** start MATERIAL FOR THE TASK **

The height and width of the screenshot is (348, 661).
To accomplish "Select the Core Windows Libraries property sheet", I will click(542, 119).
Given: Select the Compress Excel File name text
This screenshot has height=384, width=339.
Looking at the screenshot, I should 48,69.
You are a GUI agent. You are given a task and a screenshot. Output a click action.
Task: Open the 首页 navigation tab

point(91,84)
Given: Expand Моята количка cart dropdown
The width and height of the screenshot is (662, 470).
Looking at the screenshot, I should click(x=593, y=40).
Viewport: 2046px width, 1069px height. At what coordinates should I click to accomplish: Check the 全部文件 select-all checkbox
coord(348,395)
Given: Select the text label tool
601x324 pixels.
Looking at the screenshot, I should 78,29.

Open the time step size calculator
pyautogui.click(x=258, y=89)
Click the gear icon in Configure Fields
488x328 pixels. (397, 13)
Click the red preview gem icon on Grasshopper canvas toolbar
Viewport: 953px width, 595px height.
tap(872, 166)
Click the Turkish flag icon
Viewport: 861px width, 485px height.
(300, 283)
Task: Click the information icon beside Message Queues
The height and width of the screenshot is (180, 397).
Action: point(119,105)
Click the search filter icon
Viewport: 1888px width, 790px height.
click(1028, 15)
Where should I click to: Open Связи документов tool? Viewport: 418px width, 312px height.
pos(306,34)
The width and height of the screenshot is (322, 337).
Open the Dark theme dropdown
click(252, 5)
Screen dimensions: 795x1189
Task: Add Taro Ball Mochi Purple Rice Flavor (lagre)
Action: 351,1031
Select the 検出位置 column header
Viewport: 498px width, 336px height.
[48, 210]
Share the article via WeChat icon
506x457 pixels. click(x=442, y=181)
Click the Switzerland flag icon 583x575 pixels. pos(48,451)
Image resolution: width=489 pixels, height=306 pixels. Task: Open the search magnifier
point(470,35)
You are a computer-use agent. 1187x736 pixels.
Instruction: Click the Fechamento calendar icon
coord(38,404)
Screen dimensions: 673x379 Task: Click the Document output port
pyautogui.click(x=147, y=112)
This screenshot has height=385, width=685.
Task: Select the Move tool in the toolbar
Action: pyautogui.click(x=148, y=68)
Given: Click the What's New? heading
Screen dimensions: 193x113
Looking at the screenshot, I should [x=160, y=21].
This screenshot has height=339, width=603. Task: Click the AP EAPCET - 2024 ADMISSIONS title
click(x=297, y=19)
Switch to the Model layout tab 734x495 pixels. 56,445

** end MATERIAL FOR THE TASK **

» THE PROBLEM:
Output the entries from the line with "Where should I" through the last line as a Markdown table with the columns Row and Line. Number each row, and leave out any blank lines.

» SOLUTION TO THIS EXERCISE:
| Row | Line |
|---|---|
| 1 | Where should I click to: Open Связи документов tool? Viewport: 418px width, 312px height. |
| 2 | pos(306,34) |
| 3 | The width and height of the screenshot is (322, 337). |
| 4 | Open the Dark theme dropdown |
| 5 | click(252, 5) |
| 6 | Screen dimensions: 795x1189 |
| 7 | Task: Add Taro Ball Mochi Purple Rice Flavor (lagre) |
| 8 | Action: 351,1031 |
| 9 | Select the 検出位置 column header |
| 10 | Viewport: 498px width, 336px height. |
| 11 | [48, 210] |
| 12 | Share the article via WeChat icon |
| 13 | 506x457 pixels. click(x=442, y=181) |
| 14 | Click the Switzerland flag icon 583x575 pixels. pos(48,451) |
| 15 | Image resolution: width=489 pixels, height=306 pixels. Task: Open the search magnifier |
| 16 | point(470,35) |
| 17 | You are a computer-use agent. 1187x736 pixels. |
| 18 | Instruction: Click the Fechamento calendar icon |
| 19 | coord(38,404) |
| 20 | Screen dimensions: 673x379 Task: Click the Document output port |
| 21 | pyautogui.click(x=147, y=112) |
| 22 | This screenshot has height=385, width=685. |
| 23 | Task: Select the Move tool in the toolbar |
| 24 | Action: pyautogui.click(x=148, y=68) |
| 25 | Given: Click the What's New? heading |
| 26 | Screen dimensions: 193x113 |
| 27 | Looking at the screenshot, I should [x=160, y=21]. |
| 28 | This screenshot has height=339, width=603. Task: Click the AP EAPCET - 2024 ADMISSIONS title |
| 29 | click(x=297, y=19) |
| 30 | Switch to the Model layout tab 734x495 pixels. 56,445 |